Seacoast soap opera
Proper Manors auditions draw 5,000
Adam Coughlin firstname.lastname@example.org
Five minutes is not a long time. Yet for an actor, it can be the difference between the spotlight and the shadows. Auditions are like job interviews on Red Bull. Submit a résumé and head shot, breathe life into your lines, listen to directions and then ultimately... hope.
“We had 5,000 submissions,” said Pietro D’Alessio, the creator of Proper Manors, a 26-episode soap opera that begins filming on the Seacoast this summer. “So I had to eliminate people quickly. A lot of it is beyond their control, as far as look and voice. The challenge for an actor is to get into the room. Then anything can happen.”

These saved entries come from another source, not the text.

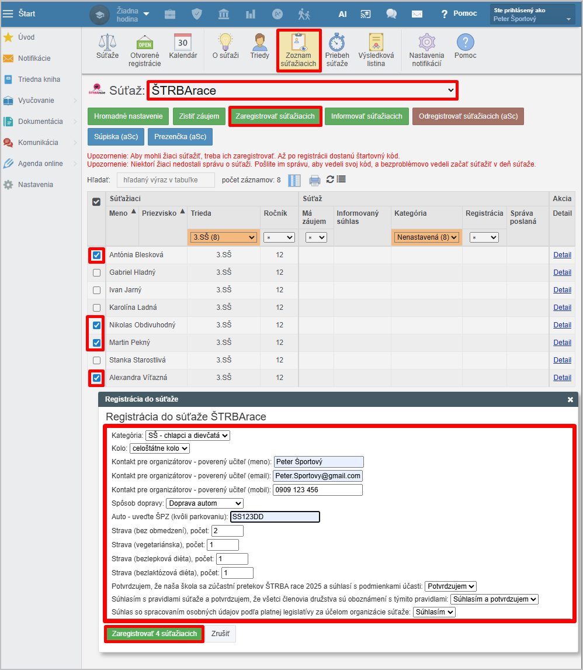Image resolution: width=583 pixels, height=670 pixels.
Task: Expand the Spôsob dopravy dropdown
Action: [x=204, y=503]
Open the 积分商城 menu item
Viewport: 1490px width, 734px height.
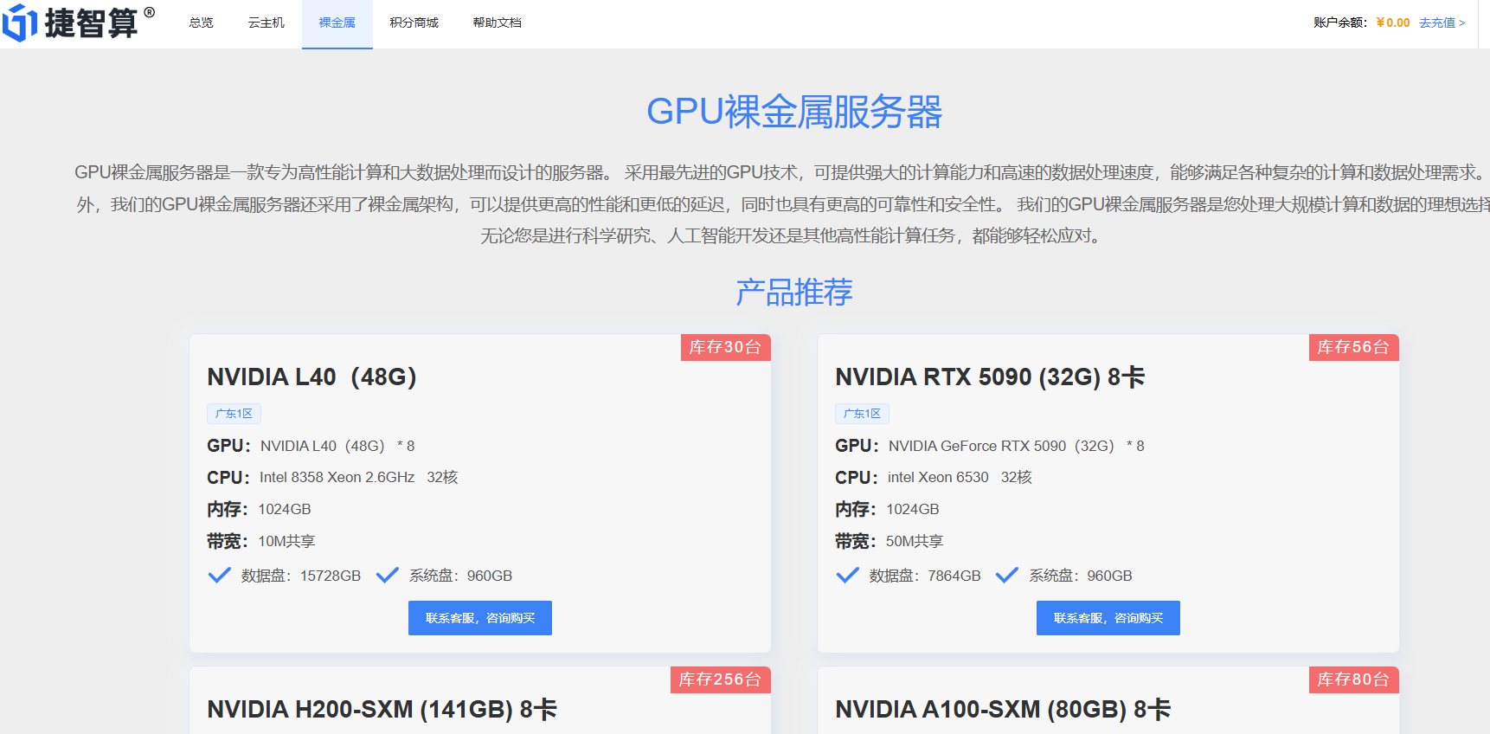(414, 23)
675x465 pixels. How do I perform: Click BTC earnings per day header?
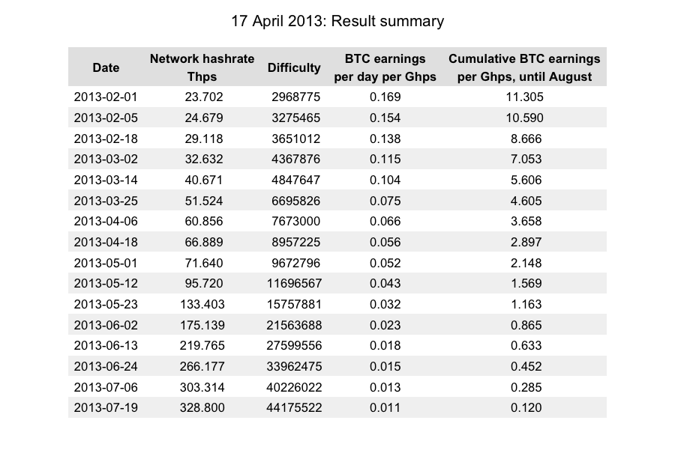click(385, 67)
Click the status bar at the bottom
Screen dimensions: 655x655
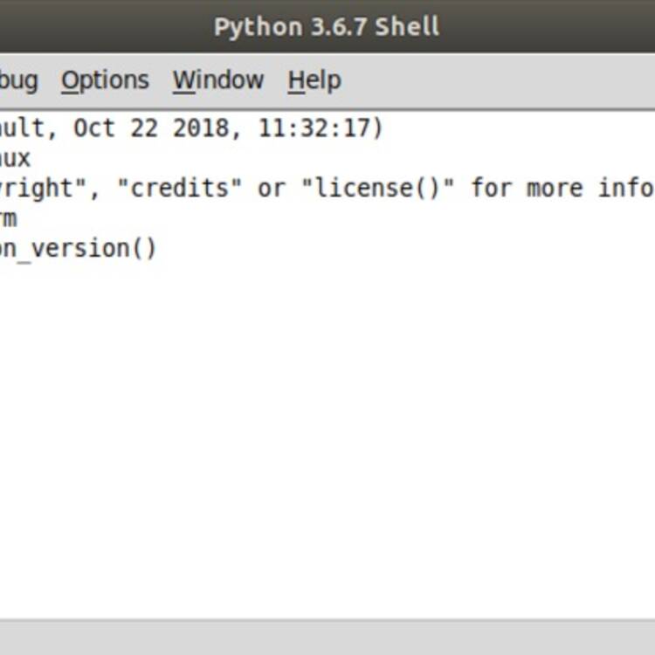coord(328,638)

Many of the lead characters for the show have already been cast, including Melinda Chilton, Guy Nardulli and Leslie Taylor. But supporting roles are still available, which is why D’Alessio held an audition on Monday, May 24, at the MyTV studio in Derry.
“I’ve been working on this show since the seventh grade,” D’Alessio said. “It is semi-autobiographical. Most of the characters are based on people I know. Some I fictionalized. Others I just changed their names.”
If the characters are based on a real people, then doesn’t D’Alessio have a preconceived notion before an actor even steps into the room? “Sometimes an actor is a slam dunk of what I’m thinking,” D’Alessio said. “Other times the actor makes a choice and brings more to the character than I ever imagined.”
This choice needs to be made quickly. The actors had five minutes in front of the camera to make their case. Deb Barry, a producer, said the actors were given scripts in advance, and good actors do their research. The auditions were filmed to see how comfortable the actors were on camera. Barry said the final key is how well the actors take direction.
The actors came from every direction. D’Alessio opened up the auditions from New York to Los Angeles but he has been pleased with the level and commitment of local talent.
“I love theater,” D’Alessio said. “A lot of actors up here might not have television but have theater backgrounds. I would never hold that against them. On TV, you just need to dial down the theater.”
Dana Healy came all the way from Florida to audition for the role of Jean Pierre. He said the key for an audition is to get as much information on the character as possible.
“I do a back story,” Healy said after his audition. “If I don’t have one, I create one and I put it in my mind. I think as much like the character as possible.”
Healy said another key is to be flexible. The creators of the script have all sorts of opinions, and an actor needs to change his performance to fit their desires.
At only 16, William Erickson has been acting for more than a decade and has two national commercials to his credit. But success has not calmed his nerves. Before an audition, he rehearses the lines in his head, remembering the advice of the acting coach who told him: don’t be so set on your lines. These words turned out to be prophetic. As Erickson stood before the casting crew, he was told he had an old script. They handed him another, told him to take a few minutes, and then it was action time.
Erickson, who is from Lee, said being from New Hampshire helps his career.
“A lot of movies are coming to Boston,” Erickson said. “And the fact that I go to a typical high school and am not home schooled with a stage mom helps me portray a normal kid. I’ve got more experience in ‘real life’.”
Michael Berry, a writer for the show, said his experience with theater has helped.
“For television you need a good story line, but even more importantly you need good character development,” Berry said. “And theater helps with that.”
D’Alessio said the goal is to make it a five-days-a-week ongoing serial. It premieres Tuesday, Sept. 14, at noon, which is the day after As the World Turns goes off the air after more than 50 years — D’Alessio hopes Proper Manors can fill a void for that show’s fans. If that happens, Berry will have plenty of chances to write more characters. And actors will get another shot at an audition.